Patricia de Santana Pinho’s Mapping Diaspora: African American Roots Tourism in Brazil is a compelling ethnography that explores the journeys and motivations of African American roots tourists in Bahia, Brazil. Pinho conducted “irregular and intermittent ethnographic work” over a period of 12 years for this methodologically rich, multi-disciplinary text. Pinho utilized diverse methods such as participant observation (i.e. events of the Coordination of African Heritage Tourism [CAHT] and accompanying a tour group of African Americans during their trip to Bahia and Rio de Janeiro), qualitative semi-structured interviews (with tourists, tour guides, travel agents, Afro-Brazilian leaders, intellectuals, artists, and activists), and an analysis of magazines, books, films, and tourism promotional materials. Thus, it is an ethnography firmly grounded in history, the archives, and media.
Drawing upon David Hellwig’s classic volume African American Reflections on Brazil’s Racial Paradise (1992), chapter one examines the history of African American engagement with Brazil. While many now reject the myth of racial democracy, in the 1920s, African American physician L.H. Stinson (incorrectly written as “Stinton” in the book) claimed that Brazil would be an ideal place for US Blacks to migrate. Pinho continues this historical grounding by tracing the origins of African American roots tourism in Brazil to the late 1970s (1). In highlighting the pivotal role that Alex Haley’s Roots played in inspiring African American roots tourism to African countries, Pinho claims that “no other country outside the African continent has become as significant as Brazil for African Americans craving African heritage” (30).
Many of the African American roots tourists to Bahia that Pinho interviewed were college-educated, Protestant, retired middle-class professional women in their 60s and 70s who were affiliated with Black institutions.

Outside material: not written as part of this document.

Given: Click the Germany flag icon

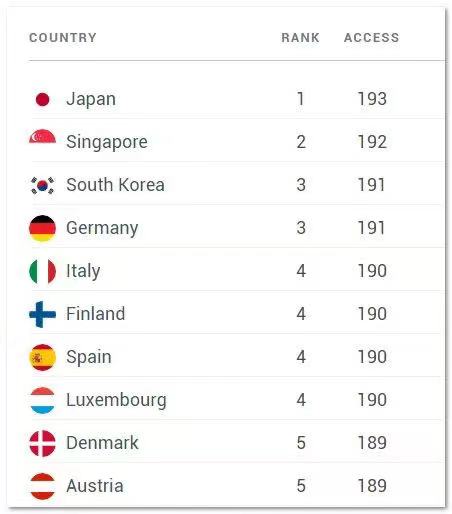Looking at the screenshot, I should click(42, 228).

Many had already visited African countries prior to Brazil, and were very interested in ancestralidade (the heritage of the ancestors). Pinho points out that while ethnic tourism often emphasizes a search for “exotic cultures or the Other,” these tourists were seeking sameness and similarity as they visited capoeira schools, candomblé temples, and Afro-Brazilian social justice organizations. Notably, African American tourists were known for donating money to organizations that empower Afro-Brazilians. This is similar to Bianca Williams’s point in The Pursuit of Happiness: Black Women, Diasporic Dreams, and the Politics of Emotional Transnationalism (2018) that African American women tourists to Jamaica traveled with “diasporic heart” by engaging in strategic forms of “tourist consumption and spending practices” to maximize the impact their US dollars would have on Jamaican lives. Pinho highlights how the travels of African American roots tourists to Bahia were ultimately inspired by yearning and longing: they wanted to experience African traditions that were “lost among US blacks, yet preserved by Afro-Brazilians.” They wanted to feel what it was like “to be among a black majority” and to be able to “blend in” (45). As a Black U.S. woman who has been traveling to Salvador since I was a college student in 2001, I echo these desires.

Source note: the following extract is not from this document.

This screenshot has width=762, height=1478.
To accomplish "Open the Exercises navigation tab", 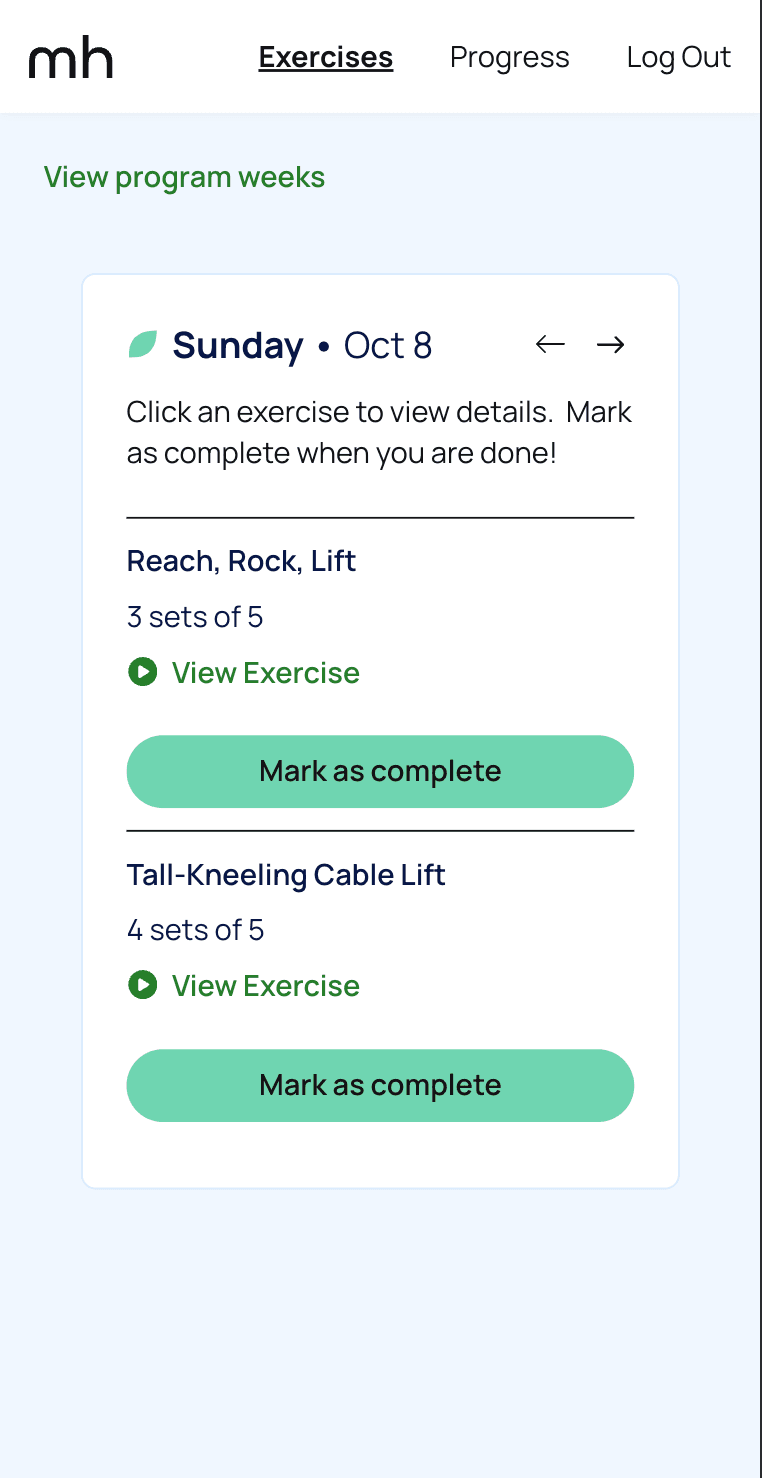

Themes of diasporic identity construction through tourism, transnational Black solidarity, and the geopolitics of the Black diaspora are paramount in this book. Ultimately, the book makes two key arguments: 1) that tourism allows “oppressed communities to reinvent themselves and construct projects of solidarity across national boundaries” (22), and 2) African American roots tourism “strengthens the connections among diaspora communities” outside of Africa (2). In chapter 2, Pinho applies John Urry’s notion of “the tourist gaze” to African American roots tourists, and criticizes them for holding problematic ideas about Afro-Brazilians’ lack of modernity. This, in part, fuels her argument that roots tourism actually has “more in common with ethnic tourism than meets the eye” because both are “grounded on the asymmetry of transnational encounters … [and] … sustained by a Western gaze that represents the inhabitants of tourist destinations as living in the past” (95). This seems to contradict her earlier argument about roots tourists searching for sameness rather than the exotic Other.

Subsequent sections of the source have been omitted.